And with it the realisation that he was watched—of course he had been being watched! As the sunlight had gradually pierced the shadows, he had realised that Gul was sitting immobile beside one of the tall tree-columns supporting the balcony roof, his eyes fixed unwaveringly on the king seated in the doorway.
Now, striding along the forest path, Edmund felt his lips stretch into a smile, a grin. Whatever Gul had been waiting for had been forestalled. He had managed the leave-taking from the settlement with good will on both sides, later than he would have liked, but well-provisioned for the journey, and accompanied by exactly those he would have chosen, had he been given the choice: Reznar, who stood in some sort as the heir of Rittar, and thus was a potential leader of these people; Wily, as a sturdy and strong companion, known from the trek from Narnia; Mavram, valuable for her keen perceptions and the insights she provided—consciously or not—into Telmarine thinking; and Nem, for his cheerful company. Gul, somewhat to the King's surprise, had chosen to remain at the village settlement—to his surprise and to his relief. Hoom, of course might yet be met on the road, depending on the results of the meeting with the Northerners, but, in the meantime...
In the meantime, it was cheerful journey they were making. Away from Gul's—or Hoom's!—glowering presence, or Hurrdah's tight-wound focus on her bitterness, the four younger Telmarines were noticeably lighter-hearted company. Nem and Wily returned to their old ways of half-teasing, half-challenging each other as they went—each other, and even the King.
"Try this, Mu-majesty!" Nem called now, and ran ten or so paces ahead, leaping to catch at a low-hanging bough and swing himself up into a tree.

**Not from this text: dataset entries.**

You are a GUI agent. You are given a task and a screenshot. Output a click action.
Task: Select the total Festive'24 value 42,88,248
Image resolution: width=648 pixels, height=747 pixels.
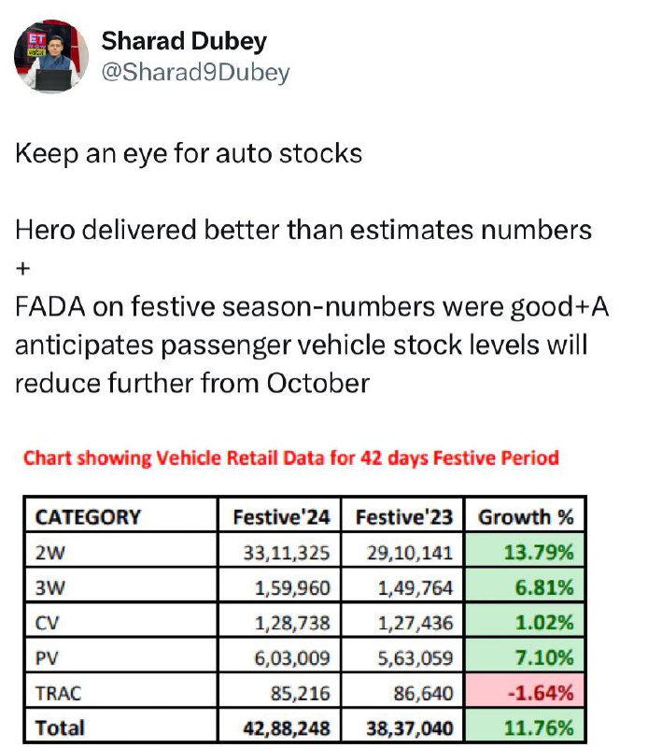[x=287, y=728]
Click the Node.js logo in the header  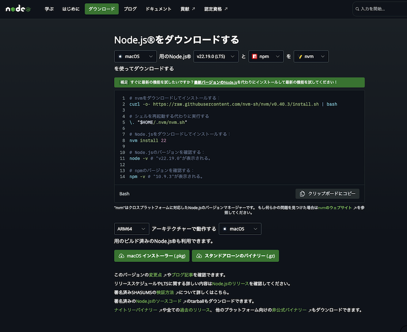(18, 9)
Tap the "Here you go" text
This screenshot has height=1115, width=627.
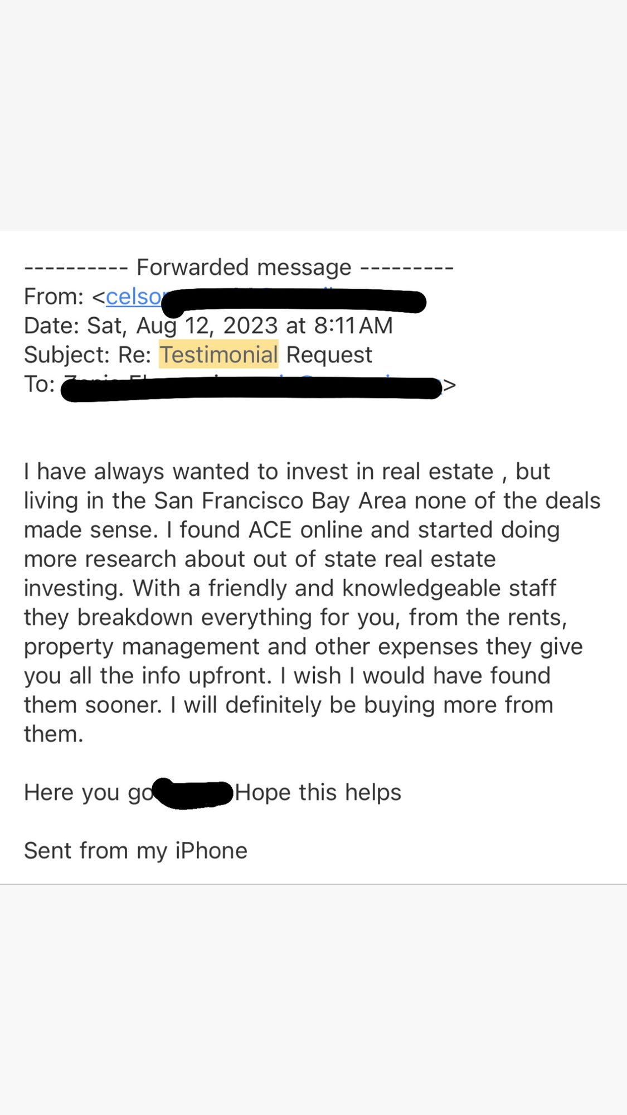click(88, 793)
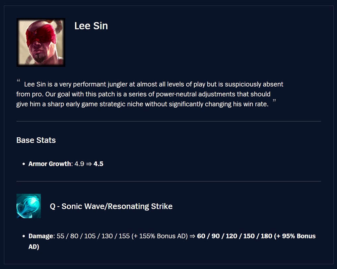Image resolution: width=337 pixels, height=269 pixels.
Task: Click the bullet point before Damage
Action: (24, 236)
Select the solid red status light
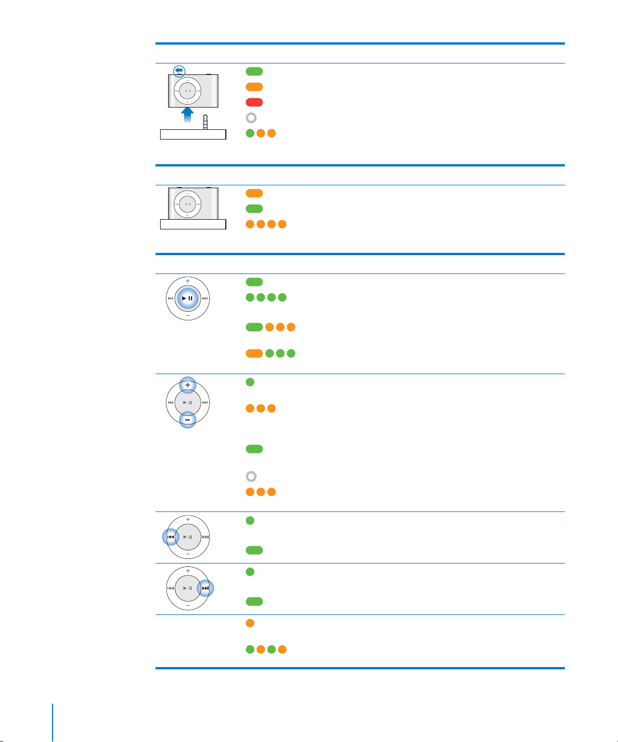 (x=254, y=102)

Edmund smiled, but Mavram's jeer at his playing was too recent for him to want to endanger his dignity—Narnia's dignity—again. Still, it was a relief to be surrounded by such ease and good nature, he thought.
"Too much of a man to climb, hey, king?" Nem had paused now on his bough, and was eyeing another, a little lower, a little ahead, on another tree.
Too much of a man... It still seemed strange that dealing with plants was so strongly seen as woman's business for these people.
Nem leapt, and triumphantly achieved his target; leaves scattered below and a bird flapped leisurely up from that tree, to settle again, briefly, a little way ahead, and then fly further again.
The King looked quickly at Mavram; she was still walking beside him sedately, apparently uninterested, though Reznar seemed half-inclined to join the sport.
"Will you climb with him, perhaps, Mistress?" he asked, hoping to maybe gain a little time to observe more closely the beckoning flick of flight-patterns against the shadowy green, "since trees are plants, and women have to do with all plants in Telmar."
"Climbing trees is business, not pleasure." she replied, a little sharply. "Men may play at what women do to keep Telmar alive; I will climb when I see what must be climbed for—which is not amusement, King, nor bird-watching."
There was a new hint of impatience, or even indignation, in her tone, and Edmund took warning, and turned his attention to her for the time, with carefully courteous, cheerful conversation with her and her brother as they walked, to warm her tone again.
Nevertheless, he thought keenly as they walked and talked. She had observed more closely than he liked; he had indeed been distracted by that swoop of black wings ahead, and the flickering movements beyond the green. Crimtwing, he thought, or Quick-in-all, judging from the smoothness of the flight—but if Mavram was already half-alert to his watching, the message would have to wait.
o-o-o-o-o
She had had, after all, to go slowly, as Kirrina had said. The draught tinctured with her cordial had calmed the Elephant, and gradually he had allowed himself to see them, though he did not seem to know what they were, or what he was, or to know that communication was possible between them.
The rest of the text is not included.